Child Safety – Workforce Shortages

Home » Parliament » Child Safety – Workforce Shortages
Cecily Rosol MP
June 12, 2024

Ms ROSOL question to MINISTER for CHILDREN and YOUTH, Mr JAENSCH

You have been minister with responsibility for Tasmania’s children and young people for the past six years, and yet the system continues to fail vulnerable young Tasmanians. You have for years known the workforce shortages in child safety which are placing children at further risk.

You finally admitted yesterday that only 40 per cent of child safety positions in the north-west are currently staffed, and yet you told this House yesterday that you ‘have asked my department to urgently finalise an action plan for ensuring our workforce can get back to full strength’. Given you have had all these years in the job, we do wonder what ‘urgently’ means to you, in the context of these dangerous workforce shortages.

Will you today give this House a clear timeline for this urgent work you finally asked your department to do, and commit to fully funding and staffing child safety in this year’s state budget?

Members – Hear, hear.

 

ANSWER

Madam Speaker, I thank the member for the question. Importantly, this government has undertaken significant reforms in the child safety area, which have resulted in there being fewer young people entering the statutory out‑of‑home care system and more families being assisted to be safe places to care for their children than before.

I am proud of those reforms, which were commenced under my colleague, former minister Jacquie Petrusma, that we have followed through since 18 December with the development and the commencement of the advice and referral line process. The trends continue of fewer young people in out-of-home care, more young people being supported by their families, and fewer families going through the trauma of being separated from their children due to their inability to provide safe care. The reform process that we have undertaken has worked. We will keep it working and we will keep investing in it.

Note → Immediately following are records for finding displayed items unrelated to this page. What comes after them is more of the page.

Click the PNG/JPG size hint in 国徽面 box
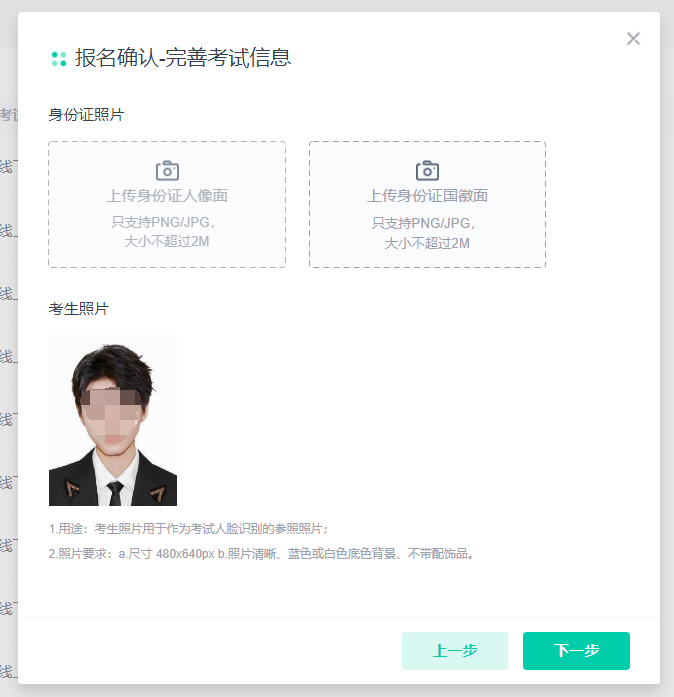The width and height of the screenshot is (674, 697). (x=427, y=232)
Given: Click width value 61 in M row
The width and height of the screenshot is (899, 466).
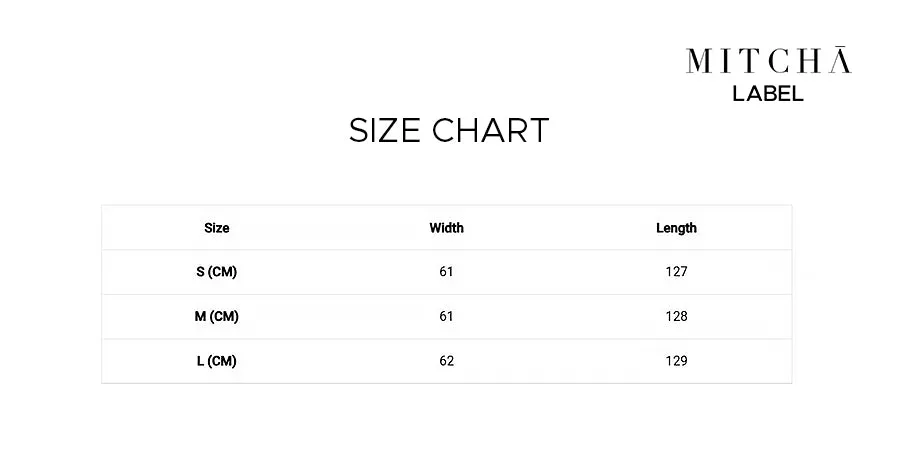Looking at the screenshot, I should pos(447,316).
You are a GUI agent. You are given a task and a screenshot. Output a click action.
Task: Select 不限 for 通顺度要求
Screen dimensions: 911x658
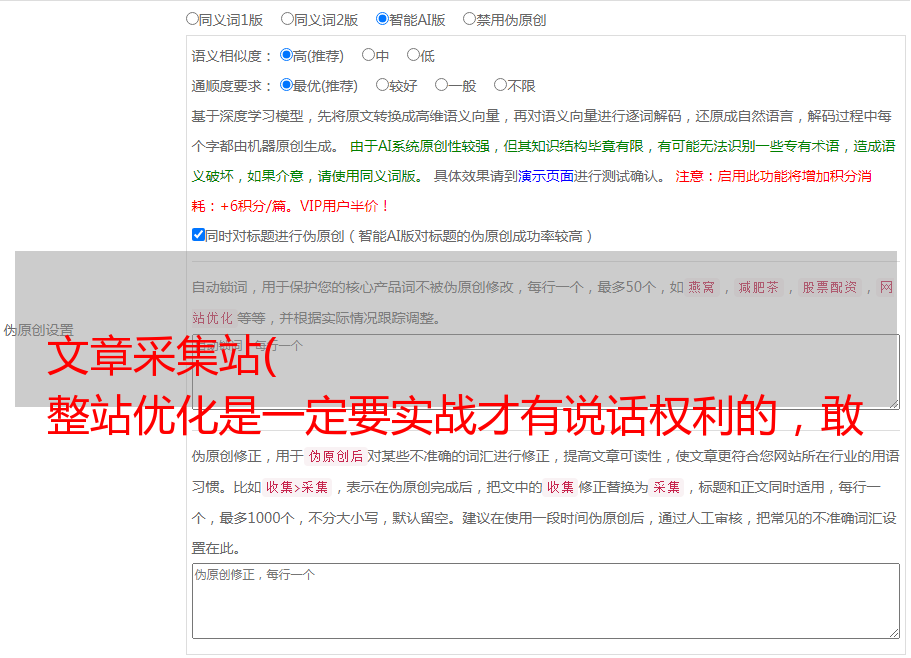500,86
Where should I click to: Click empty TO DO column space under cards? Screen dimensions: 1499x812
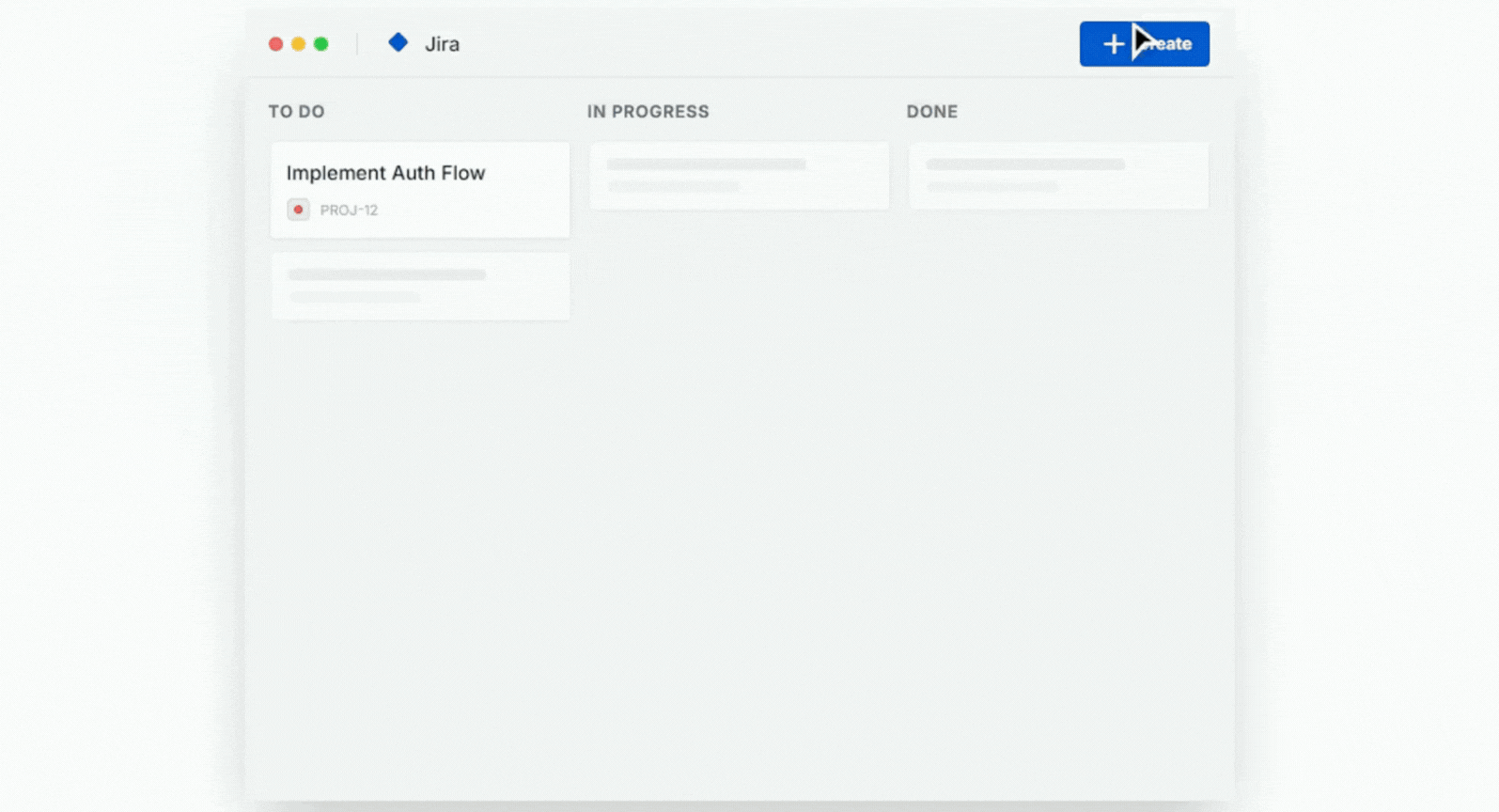420,517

Our government has also invested, more than ever before, in our Child Safety workforce. We have increased the capacity of the workforce by around 40 per cent.

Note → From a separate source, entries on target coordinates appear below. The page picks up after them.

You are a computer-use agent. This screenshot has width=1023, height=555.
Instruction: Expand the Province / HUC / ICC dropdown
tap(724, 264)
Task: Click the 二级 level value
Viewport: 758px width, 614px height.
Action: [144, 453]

Dr Woodruff – Not in the north-west.

Mr JAENSCH – This is where I need to call out some of the commentary of Ms White’s yesterday, when she said having positions unfunded is effectively cutting jobs or cutting positions. It is not true. We have positions across our Child Safety Service. We have, at this stage –

Dr Woodruff – What are the urgent changes you are making?

Mr JAENSCH – We have a large proportion of them unfilled. That is a critical issue for us and it is my highest priority as minister. There have been a range of actions undertaken already, including redeployment of staff from other regions to ensure we can meet our basic obligations; negotiations with non-government organisations to provide case support and care teams, child visits –

Madam SPEAKER – Minister, you have one minute.  I draw you to the question that was asked.

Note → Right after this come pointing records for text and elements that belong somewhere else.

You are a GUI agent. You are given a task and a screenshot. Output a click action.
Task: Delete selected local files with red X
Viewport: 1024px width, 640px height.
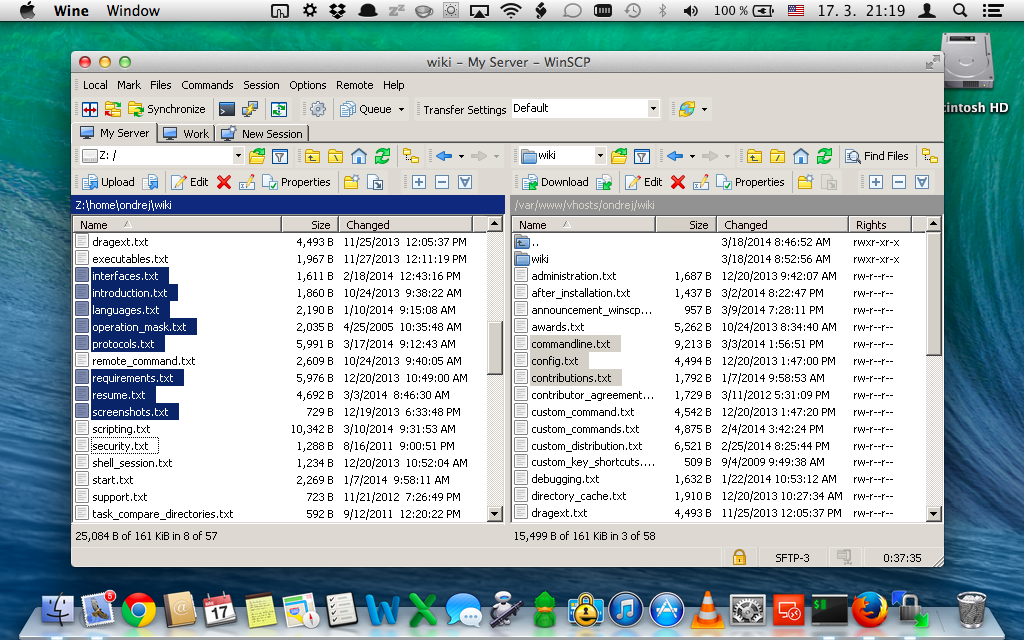pyautogui.click(x=224, y=182)
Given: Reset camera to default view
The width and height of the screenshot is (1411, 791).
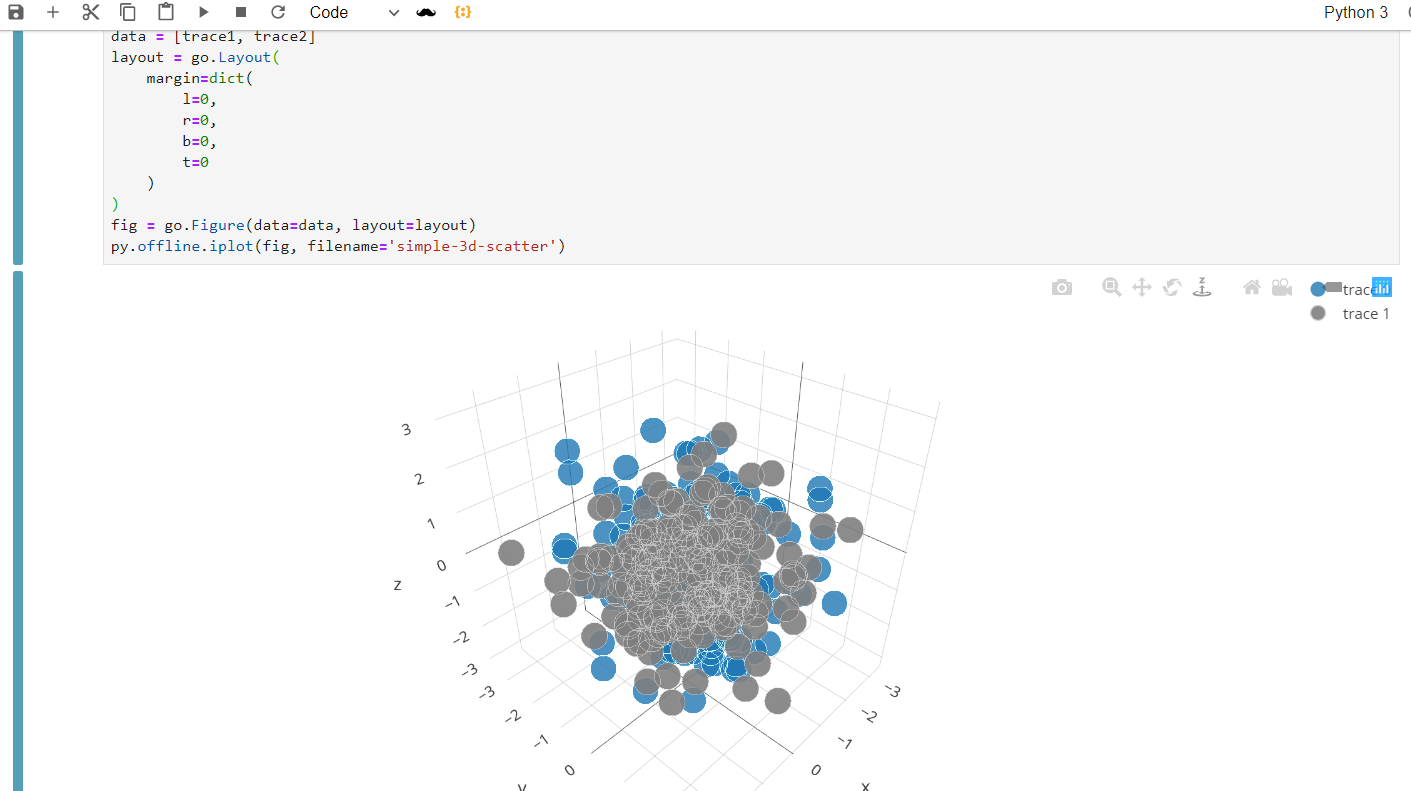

Mr JAENSCH – referrals to Relationships Australia for management of complex care teams; and recruiting additional unit coordinators, support workers, youth workers and disability liaison officers in the north-west region.

We are also talking with our staff and working right now on a range of other initiatives that include things like scholarships so that we can support our support workers to upgrade their qualifications to perform in child safety officer roles. We have continued to work with the unions on appropriate pay and conditions so that we are competitive in the market and we ask for their support and cooperation to do that. We will do everything we can to ensure that we have trained people in these positions across our state to meet the needs of the children under the guardianship of the state.